Тем не менее съезжая изба у Ивановских ворот не пустовала. Ни одно орудие наказания в ней не оставалось без дела. А орудий этих было немало: и розги, и ременный, сыромятный кнут желобом на коротком кнутовище, чтобы удар был сильнее, и кистень в звеньях с увесистым набалдашником. Пожилой кат, или заплечных дел мастер, работал без отдыха. Любого человека он одним прикосновением руки делал калекой. На Нижнем базаре, особенно в гостином дворе, за ним ухаживали, задабривали его товарами, подарками, хотя все презирали, как поганого. "Не дай бог никому в палачах быть, и без него нельзя!" – говорили со вздохом на посаде.
И жил он отщепенцем, презренным человеком в своей норе, рядом со съезжей избой. Ржевский его награждал, подбадривал, хотя и сам, как и все, презирал ката.
Пришло время, и Ржевский стал сдавать, ослабевать душой. Питирим, хотя и был ему другом, но замучил его, никогда не оставлял его в покое и даже по ночам вызывал его к себе в Духовный приказ. Водил в подземелье, допрашивал при нем узников. Ржевский не мог отказаться. Боялся ослушаться Питирима, покорно ему подчинялся.

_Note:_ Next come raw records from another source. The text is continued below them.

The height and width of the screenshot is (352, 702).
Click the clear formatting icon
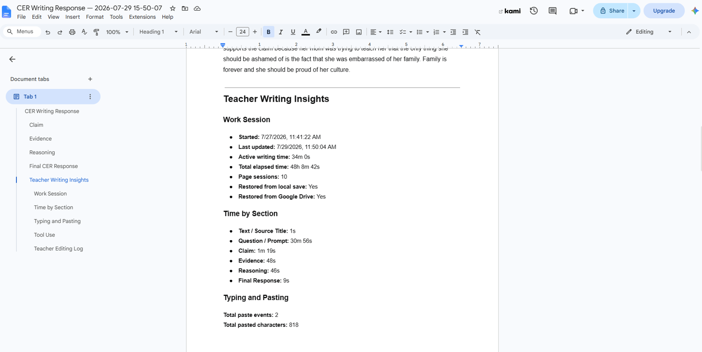pyautogui.click(x=477, y=32)
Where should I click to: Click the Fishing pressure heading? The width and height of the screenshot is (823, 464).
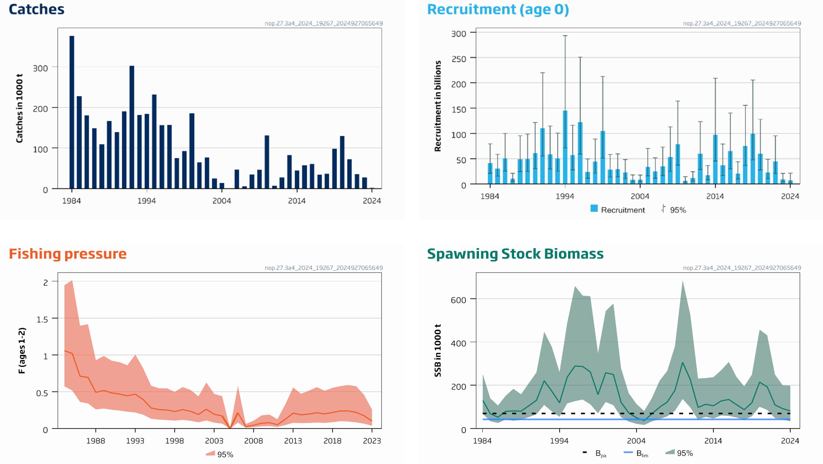point(68,254)
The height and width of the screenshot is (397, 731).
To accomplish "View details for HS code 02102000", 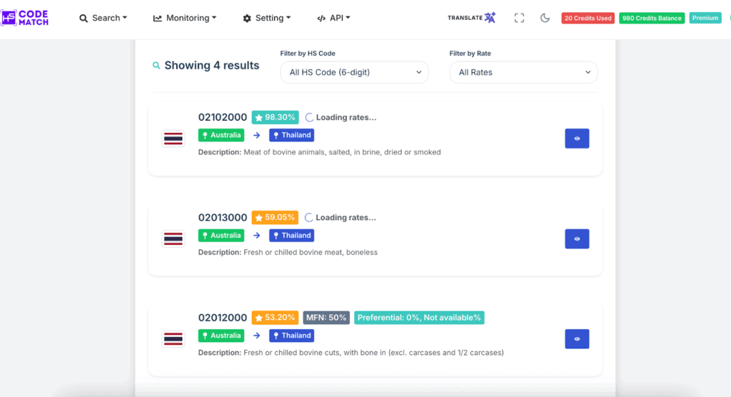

Вот почему и решил он однажды тоже написать письмо царскому секретарю Макарову о себе. Долго Ржевский, однако, не мог привести в исполнение своего намерения. Боялся. Наконец все-таки написал:
"Прошу тебя, мой милостивый государь, Алексей Васильевич, дабы я по высокой твоей милости указом царского величества от дел Нижегородской губернии был свободен и из Нижнего бы меня уволить, понеже отягчен делами многими и несносными, того ради всепокорно прошу, пожалуй меня, милостивый государь, не учини меня в просьбе моей забвенно, за что должен я за тебя, милостивого государя, вечно бога молить.
А ежели, мой милостивый государь, невозможно того учинить, чтоб от дел уволить, то прошу, чтоб указом повелено было мне, хотя на время, быть в С.-Питербурхе, доложить его царскому величеству о раскольнических делах.
Покорный ваш моего государя слуга Юрий Ржевский".
Никто, кроме жены губернатора, Ольги Ивановны, не знал истинной и главной причины письма его к Макарову.
А причина была простая. Испугался Юрий Алексеевич будущего, того, что должно было в скором времени совершиться в Нижнем и уездах. А узнал он об этом от самого епископа Питирима, задумавшего великий и страшный поход на раскольников. Обессилел губернатор угождать епископу, тираня и уничтожая людей. Юрий Алексеевич – военная кость, капитан гвардии, участник боев под Нарвой и под Полтавой, не находил себе он удовольствия в тиранстве безоружных людей. Да и супруга его, Ольга Ивановна, давно требовала, чтобы ушел он с губернаторского поста, и уехали бы они вместе снова в Питербурх или к себе в вотчину. Она часто плакала и проклинала Питирима, ненавидя его искренне и горячо. Епископ властно и решительно, как ей казалось, повелевал ее бесхарактерным мужем. А человек Юрий Алексеевич от природы был, действительно, мягкий и многое творил в должности вице-губернатора против самого себя, несогласно со своими мыслями и совестью.
Вот почему и обратился он с письмом к статс-секретарю Макарову, сохраняя это в тайне от епископа Питирима и от всех своих приближенных.
XI
На верхнем посаде, недалеко от кремля, в крохотном бревенчатом домике поселился невзрачный, незаметный человек, возбудивший, однако, неслыханное брожение в умах, разрушивший все исконные представления нижегородцев об образе и подобии человеческом, великий реформатор, путь которого оказался в Нижнем не менее тернист, чем путь звездочетов итальянских. Этого человека ехидно подстерегали, когда он выходил от утрени из церкви, и били с особым усердием в глухом переулке кабацкие питухи, били его молча и усердно монахи, били дьяки и подьячие, били бурлаки, пекаря. Даже "незнакомые жонки" и девки лезли царапать его. И не к кому было этому человеку взывать о помощи, не у кого было ему просить защиты, ибо никто не был уверен в необходимости самого существования его.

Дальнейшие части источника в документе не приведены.